[发明专利]一种云平台访问控制方法

权利要求书

1.一种云平台访问控制方法，其特征在于，包括：

1)知识抽取

基于构建的知识库模型，根据结构化数据抽离知识，并存储至知识库中；

2)规则预处理

建立推理规则，并基于逻辑转换进行复合规则约简，使规则库中的规则符合SWRL规则表示的原子规则；

3)基于规则的动态授权推理

采用自定义规则的方式实现规则推理，采用三元组动态连接的方式实现动态授权；

4)规则优化管理

采用基于层级继承的冲突对分析方法，对步骤3)中的自定义规则进行冲突检测，得到冲突检测结果；

采用基于层级继承的冗余对分析方法，对步骤3)中的自定义规则进行冗余检测，得到冗余检测结果；

若规则检测结果中，两规则满足冗余对或冲突对，进行基于属性原子的相似度计算，根据相似度计算结果，针对互为冲突对的两规则进行基于层级的规则冲突自动消解，针对互为冗余对的两规则进行基于层级的规则冗余自动消解。

2.根据权利要求1所述的云平台访问控制方法，其特征在于，步骤1)中知识库模型的构建方法包括：

采用从上到下的方式构建知识库，进行访问控制概念分析，并进行访问控制模型类的定义以及类层次的体系建立，根据已定义类的特征分析，完成类的属性定义以及属性层次的体系建立，根据已定义的类和属性填充实体；其中，所述属性包括数据属性和对象属性。

3.根据权利要求2所述的云平台访问控制方法，其特征在于，所述步骤1)包括：

将实体与实体之间的关系通过三元组的形式存储在TDB数据库中；

利用抽取到的知识，形成访问控制实体关系网，通过知识节点的连通性，获取多实体之间的隐含语义关。

4.根据权利要求3所述的云平台访问控制方法，特征在于，步骤2)中所述规则约简的公式为A∩B∩NOT(C)→F等价于A∩B∩(C1∪C2)→F等价于A∩B∩C1→F与A∩B∩C2→F的合集；其中，C1的C2的并集是C的补集。

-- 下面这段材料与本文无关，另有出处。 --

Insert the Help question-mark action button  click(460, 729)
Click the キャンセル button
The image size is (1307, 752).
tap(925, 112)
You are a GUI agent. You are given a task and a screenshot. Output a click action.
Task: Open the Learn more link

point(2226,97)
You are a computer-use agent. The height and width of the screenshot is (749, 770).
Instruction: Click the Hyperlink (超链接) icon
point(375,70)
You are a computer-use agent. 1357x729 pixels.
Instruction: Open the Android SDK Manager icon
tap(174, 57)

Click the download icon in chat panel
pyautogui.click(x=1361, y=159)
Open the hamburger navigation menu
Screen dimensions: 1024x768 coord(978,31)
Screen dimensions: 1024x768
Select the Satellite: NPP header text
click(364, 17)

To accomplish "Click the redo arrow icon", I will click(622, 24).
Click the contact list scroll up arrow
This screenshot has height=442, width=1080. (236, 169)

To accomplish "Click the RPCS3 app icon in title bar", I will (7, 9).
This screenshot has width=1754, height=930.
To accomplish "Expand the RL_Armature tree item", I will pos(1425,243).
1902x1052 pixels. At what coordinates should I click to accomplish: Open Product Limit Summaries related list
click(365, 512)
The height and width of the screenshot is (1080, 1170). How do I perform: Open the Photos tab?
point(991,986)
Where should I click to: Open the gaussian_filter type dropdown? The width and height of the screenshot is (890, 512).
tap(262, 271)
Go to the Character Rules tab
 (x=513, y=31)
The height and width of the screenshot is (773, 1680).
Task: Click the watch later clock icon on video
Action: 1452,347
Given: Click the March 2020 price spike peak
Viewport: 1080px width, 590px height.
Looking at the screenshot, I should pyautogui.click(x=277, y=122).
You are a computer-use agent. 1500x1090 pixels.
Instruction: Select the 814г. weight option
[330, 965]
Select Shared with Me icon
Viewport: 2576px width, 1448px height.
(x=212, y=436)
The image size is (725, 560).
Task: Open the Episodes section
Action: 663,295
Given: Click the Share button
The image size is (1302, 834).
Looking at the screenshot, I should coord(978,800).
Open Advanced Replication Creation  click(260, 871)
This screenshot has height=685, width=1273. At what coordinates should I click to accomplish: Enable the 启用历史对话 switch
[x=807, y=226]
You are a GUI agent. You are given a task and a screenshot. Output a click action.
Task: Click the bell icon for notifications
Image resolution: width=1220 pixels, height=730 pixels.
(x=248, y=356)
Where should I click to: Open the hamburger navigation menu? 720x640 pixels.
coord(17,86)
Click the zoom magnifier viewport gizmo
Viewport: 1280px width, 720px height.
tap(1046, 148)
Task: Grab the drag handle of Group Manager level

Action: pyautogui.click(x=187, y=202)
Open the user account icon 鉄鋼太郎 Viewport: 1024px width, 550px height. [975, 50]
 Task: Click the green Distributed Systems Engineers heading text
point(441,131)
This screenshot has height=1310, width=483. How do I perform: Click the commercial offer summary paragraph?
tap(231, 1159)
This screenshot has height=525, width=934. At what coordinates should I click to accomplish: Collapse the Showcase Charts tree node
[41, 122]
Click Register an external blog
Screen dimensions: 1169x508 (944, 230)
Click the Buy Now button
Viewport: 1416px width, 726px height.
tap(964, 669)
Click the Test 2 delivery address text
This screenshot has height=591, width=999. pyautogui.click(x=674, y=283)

5.根据权利要求4所述的云平台访问控制方法，特征在于，所述步骤3)包括：

通过动态增加三元组，实现动态增加主体和动态属性间的节点连通性，并使用SPARQL查询语言对知识库进行查询遍历操作，实现基于规则的动态授权推理。

6.根据权利要求5所述的云平台访问控制方法，特征在于，步骤4)中所述基于层级继承的冲突对分析包括角色层级冲突、客体层级冲突、授权操作层级冲突分析；其中，

角色层级冲突定义为：角色A2继承自角色A1，利用正向继承实现肯定授权继承和否定授权继承；若角色A1对客体B进行操作C时，得到肯定授权；角色A2对客体B进行操作C时，得到否定授权；或者，若角色A1对客体B进行操作C时，得到否定授权；角色A2对客体B进行操作C时，得到肯定授权；此时两规则因角色继承产生冲突；

客体层级冲突定义为：客体B2是客体B1的子层级，实现负向的肯定授权继承和正向的否定授权继承；若角色A对客体B1进行操作C时，得到否定授权；角色A对客体B2进行操作C时，得到肯定授权；此时两规则因客体层级产生冲突；

授权操作层级冲突定义为：授权操作C2是授权操作C1的下级操作，操作C2对客体进行深层的处理，实现负向的肯定授权继承和正向的否定授权继承；若角色A对客体B进行操作C1时，得到否定授权；角色A对客体B进行操作C2时，得到肯定授权；此时两规则因操作层级产生冲突；

通过对三种层级产生的冲突进行分析，得到A,B,C和A1,B1,C1两两冲突对。